Люш, оцепенев, глядел на отца.
— Вставай и помоги мне, — сказал Василе Попеску, — все выгружать будем, наш табак больной, его нужно сжечь. Давай, — продолжал он, поймав растерянный взгляд Люша, — я дома тебе не мог сказать — женщины бы завопили. А ты теперь уже взрослый мужчина, должен понимать. Государство нам как-нибудь возместит убытки. Это бывает, тут никто не виноват, я потом скажу маме, Турчанке и Илинке…
Он говорил, а сам бросал тюки, один за другим, и Джордже в черном комбинезоне танкиста подталкивал ботинком в овраг развязавшиеся связки табака. Люш взял было тюк, но руки не слушались его, руки безжизненно повисли вдоль тела. Беззвучно шевеля вспухшими губами, он спустился или, вернее, скатился с грузовика, сделал несколько шагов и застыл на другой стороне оврага. Теперь сНег падал густой, хлопьями, ему вдруг показалось, будто в воздухе над полем носятся белые мышата, — и он отряхнулся. Где-то на озере заступом разбивали лед, звук был резкий, пугающий.

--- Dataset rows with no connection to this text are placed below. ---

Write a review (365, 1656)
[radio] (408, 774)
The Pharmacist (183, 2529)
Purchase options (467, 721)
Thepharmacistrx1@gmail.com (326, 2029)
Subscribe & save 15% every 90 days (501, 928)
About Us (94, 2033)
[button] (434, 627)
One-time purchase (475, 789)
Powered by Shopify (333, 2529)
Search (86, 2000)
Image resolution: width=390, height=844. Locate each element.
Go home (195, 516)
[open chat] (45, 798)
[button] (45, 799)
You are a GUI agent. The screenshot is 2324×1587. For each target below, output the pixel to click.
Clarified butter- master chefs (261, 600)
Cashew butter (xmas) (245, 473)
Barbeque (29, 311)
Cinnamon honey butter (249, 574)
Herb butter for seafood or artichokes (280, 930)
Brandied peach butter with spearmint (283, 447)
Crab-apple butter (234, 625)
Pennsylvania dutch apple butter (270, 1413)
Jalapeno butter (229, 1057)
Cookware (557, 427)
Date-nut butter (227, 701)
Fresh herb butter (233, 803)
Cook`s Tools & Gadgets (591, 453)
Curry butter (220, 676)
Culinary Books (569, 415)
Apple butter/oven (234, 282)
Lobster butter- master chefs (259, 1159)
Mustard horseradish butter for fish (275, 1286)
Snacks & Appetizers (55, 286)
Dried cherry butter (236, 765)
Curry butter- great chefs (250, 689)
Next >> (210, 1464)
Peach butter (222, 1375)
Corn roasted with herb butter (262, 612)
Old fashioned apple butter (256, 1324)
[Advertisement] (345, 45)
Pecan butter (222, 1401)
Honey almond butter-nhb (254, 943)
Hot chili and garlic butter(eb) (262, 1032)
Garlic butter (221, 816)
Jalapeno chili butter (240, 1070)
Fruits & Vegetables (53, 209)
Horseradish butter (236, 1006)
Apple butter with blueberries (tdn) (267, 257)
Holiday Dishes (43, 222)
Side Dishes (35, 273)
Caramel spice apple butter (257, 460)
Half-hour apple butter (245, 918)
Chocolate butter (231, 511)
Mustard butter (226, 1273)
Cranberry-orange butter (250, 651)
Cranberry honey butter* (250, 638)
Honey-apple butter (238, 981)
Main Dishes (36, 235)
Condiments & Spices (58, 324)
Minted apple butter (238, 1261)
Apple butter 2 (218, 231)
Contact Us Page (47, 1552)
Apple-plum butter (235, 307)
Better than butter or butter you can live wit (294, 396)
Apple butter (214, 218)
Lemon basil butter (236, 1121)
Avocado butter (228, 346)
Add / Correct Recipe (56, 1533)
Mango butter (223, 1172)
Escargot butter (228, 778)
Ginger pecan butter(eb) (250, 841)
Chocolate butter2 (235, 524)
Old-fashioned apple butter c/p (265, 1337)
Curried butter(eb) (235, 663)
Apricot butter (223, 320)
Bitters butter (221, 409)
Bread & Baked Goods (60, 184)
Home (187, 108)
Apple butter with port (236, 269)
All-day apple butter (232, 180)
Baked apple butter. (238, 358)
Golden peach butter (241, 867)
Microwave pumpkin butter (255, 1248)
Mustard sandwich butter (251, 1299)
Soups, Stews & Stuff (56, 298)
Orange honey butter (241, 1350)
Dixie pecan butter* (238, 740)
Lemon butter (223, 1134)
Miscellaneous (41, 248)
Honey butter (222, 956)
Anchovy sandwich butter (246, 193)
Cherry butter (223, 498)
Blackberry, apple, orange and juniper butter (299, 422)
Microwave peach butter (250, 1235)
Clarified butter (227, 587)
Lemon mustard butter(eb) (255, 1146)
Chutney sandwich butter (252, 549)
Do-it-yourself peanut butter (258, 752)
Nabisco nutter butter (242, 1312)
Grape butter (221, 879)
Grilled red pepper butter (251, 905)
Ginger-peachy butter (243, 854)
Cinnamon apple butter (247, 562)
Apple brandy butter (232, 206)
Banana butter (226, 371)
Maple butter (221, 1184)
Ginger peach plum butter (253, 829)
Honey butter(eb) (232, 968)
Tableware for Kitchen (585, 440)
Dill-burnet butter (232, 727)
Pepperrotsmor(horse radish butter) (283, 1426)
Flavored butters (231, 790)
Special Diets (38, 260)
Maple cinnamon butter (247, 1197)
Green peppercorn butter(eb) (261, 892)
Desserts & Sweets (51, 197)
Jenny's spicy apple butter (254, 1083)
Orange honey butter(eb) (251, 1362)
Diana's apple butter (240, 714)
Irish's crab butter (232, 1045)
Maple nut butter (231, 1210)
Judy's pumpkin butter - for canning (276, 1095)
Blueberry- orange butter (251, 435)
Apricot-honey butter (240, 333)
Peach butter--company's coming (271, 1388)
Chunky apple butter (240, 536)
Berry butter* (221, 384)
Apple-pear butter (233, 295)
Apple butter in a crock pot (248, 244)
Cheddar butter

Внизу, на дне оврага, Василе Попеску зажег спичку и сунул ее в кучу сухого табака. Волна тяжелого сизого дыма взвилась вверх и рассыпалась, поползла по кустам смородины. Искорки плясали по табачной горке, гасли и загорались вновь. Казалось, лисята высовываются из ямы и лижут воздух.
— Эти деньги… — начал было Люш.
— Хотел прокутить сегодня на балу? — криво усмехнулся Джордже.
— Нет, я дома скажу, что деньги получу позже…
И сам удивился своим словам, потому что хотел сказать совсем другое. Он хотел сказать, что было у него много планов, как их истратить, а вот получилось совсем по-другому.
Василе Попеску согласился, кивнул, и Люш, отойдя от края оврага, снова глянул на огонь. Турчанка как-то сказала ему, что у детей дурные поступки отпечатываются в глазах— в те поры очень уж он любил слизывать с горшков сметану и потому, пробираясь в погреб, крепко зажмуривал глаза, а если случались поблизости Кубрик или кошка, запирал их на день в каком-нибудь заброшенном сарае. И вот теперь он вдруг струсил: а что, если, когда он войдет в дом, Турчанка, Катерина или Илинка посмотрят на него и по глазам сразу поймут, что случилось? Сделав несколько шагов, он сердито рассек ладонью воздух, будто отгоняя детские суеверия, и повернулся к костру, в котором горел табак. Земля, точно живая, жадно вдыхала горький дым и выбрасывала грязные струйки в снежную пелену над озером и полем, где рождалась обреченная на скорую смерть последняя вьюга этого года.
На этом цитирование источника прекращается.